SATURDAY 17 SEPTEMBER – First stop of the day is Mataranka thermal pool.    It’s much cleaner than when we last visited as they have got rid of all the bats.  There must be a tour bus full of youngsters fooling around in the main pool.  We manage to find a quieter spot at the far end.  Our skins smell horrible after bathing but there are showers in the toilet block to rinse off.  Along the Stuart highway there are loads of WW11 airstrips and we pull over at the Gorrie airfield for lunch.  Good for an overnight stops as it is well off the road.  At Larrimah I pose for a photo by the big “Pink Panther” before the “cold beers at the pub” sign tempts Steve. It’s a bit of a quirky old pub and looks rather neglected, as does the whole town, but they do have a few interesting caged animals in the garden.  Behind the pub is the old railway and we see camels lying down beside the track.  Further down the road we return to Daly Waters.  It’s rodeo and camp draft weekend and Don & Maddy, whom we met at TENRR, are running their “Snow Cones” stall.  Admission is $12 (£5.50) per day but Don arranges for to get into to the showground free and to park up by them with electricity.  Don & Maddy sell snow cones (slush puppy), popcorn, ginger beer, bungee balls and lollipops.  We are really glad to cool down with an ice-cold cone and a drink.  Today it is the rodeo and we watch a few of the events, much the same as at Mount Isa but with mainly younger contestants.  People come from as far a field as South Australia and this amazes us, as it doesn’t seem to be such a big event.  The bar is the most popular place around and a few lads can be seen flaked out on the dusty ground.  It finishes around 10pm when most people drift over to the pub.  I have spaghetti bolognaise waiting for when Maddy & Don shut up shop. 



SUNDAY 18 SEPTEMBER – We are rudely awoken at 6.45 by the tanoy announcing the first camp draft event.  These are timed horsemanship competitions where a beast has to be steered in a figure of eight around posts then through a gate.  Within minutes music is blaring through the speakers and horses are stamping past not 6 feet from our window.  Ringside seat doesn’t come into it, any further over and we would be in the ring itself.  It’s really dusty and we end up having to turn the van around in order to keep the door open.  Many of the young lads do not turn up for their events, the commentator says they are probably suffering from the beer and jokes that one of them must have swallowed a piece of barbed wire judging by the amount of rum he was supping to wash it down!  It’s quite bizarre sitting in the van and seeing horses fly past one window and others walk past the door as the competitors return.  The cattle often escape and at one point a cow comes stampeding towards where Steve is sitting beside the van.  He and other spectators jump out of the way as it tears past inches from them.  Cowboys on horseback follow in hot pursuit but it takes a long time to round it up.  Behind us is “Circle B” saddlery shop in the back of a 5th wheel trailer.  Owner Steve tells us that at one rodeo a bull escaped and charged up the ramp and into his trailer.  All the customers jumped up to grab the ceiling beams but one lady got trapped, had her stomach squashed and broke her leg.  Seems like it can be nearly as dangerous for spectators as competitors!  The camp draft is a much smaller event and it all winds down around 4pm.  “Circle B” owners Steve & Bernice join Don & Maddy and ourselves for an evening meal.  Steve tells us that he takes his trailer around the stations selling everyday gear needed by the cowboys. ).  The people on outback ranches are often over 1000km from the nearest town so a “Circle B” visit is about the only chance they have to stock up on gear. 

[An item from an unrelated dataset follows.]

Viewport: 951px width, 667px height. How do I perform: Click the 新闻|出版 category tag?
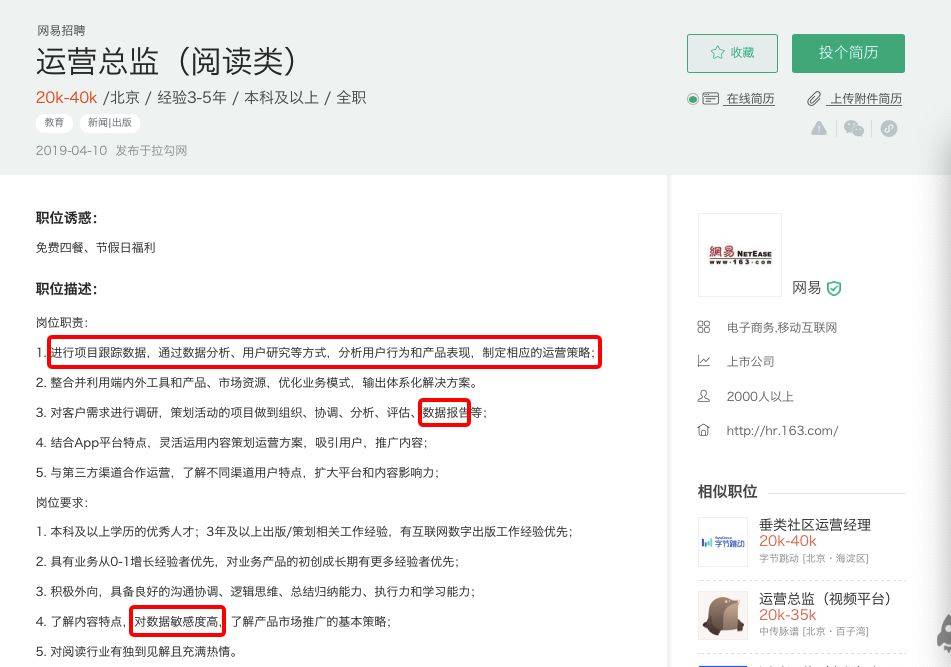pos(110,123)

On a lunch stop whilst passing through one town he had customers knocking on the door.  They were students from the agricultural college and asked him to open up later so they could buy goods.  Between 4pm and 6pm he took $18,000 (£8,000).



MONDAY 19 SEPTEMBER – Steve’s 51st birthday and we are far and away from the hurricane storm in Dominican Republic where we were just a year ago.  By way of celebration we join Don Maddy for a cooked breakfast.  The big clean up begins with everything needing either dusting down or hosing off with water.  It would drive me crazy living on a station if they have to suffer this much dust as a way of life; it’s bad enough for just 2 days.  We head off our separate ways and pull into the Hi-Way service station for fuel.  Since coming through a month ago the price of unleaded petrol has risen from $1.37 to $1.56 (£70p) litre.  Australians are going crazy as people in the outback are now paying a previously unheard of $2.00+ (£90p) per litre.  Holidaymakers are reconsidering their journeys and it’s having quite a knock on effect on many things.  Pull off the highway to Newcastle Waters, a small town with a drover’s statue and an old corrugated iron pub.  The story tells that it was built from pieces of corrugated iron brought in by customers to pay off their bar debts.   There’s also a corrugated iron church for the aborigines and despite it being completely empty it says that it is still in use today.  Not worth the turn off in terms of interest but would be good for a quiet overnighter.  On the northern outskirts of Elliot we see an Aboriginal housed community and driving around we notice the inhabited homes look very neglected and have lots of junk in the gardens.  The centre of town has 3 fuel stations and then we get to the southern Aboriginal community that looks much the same as the other one.    Renner Springs is a servo with the most expensive fuel we have seen this trip.  Less than 10km south of town we turn off to a repeater station where Ken & Debbie stayed.  There’s a locked gate in the middle of the track but they told us the track that veers off to the right emerges at the other side of the gate.  It’s about 500m up the lane then over a hill to the tower where we find lots of good level parking, little shade, friendly flies but a cooling wind.  It’s so cool in the night that we have to swap the top sheet for the duvet.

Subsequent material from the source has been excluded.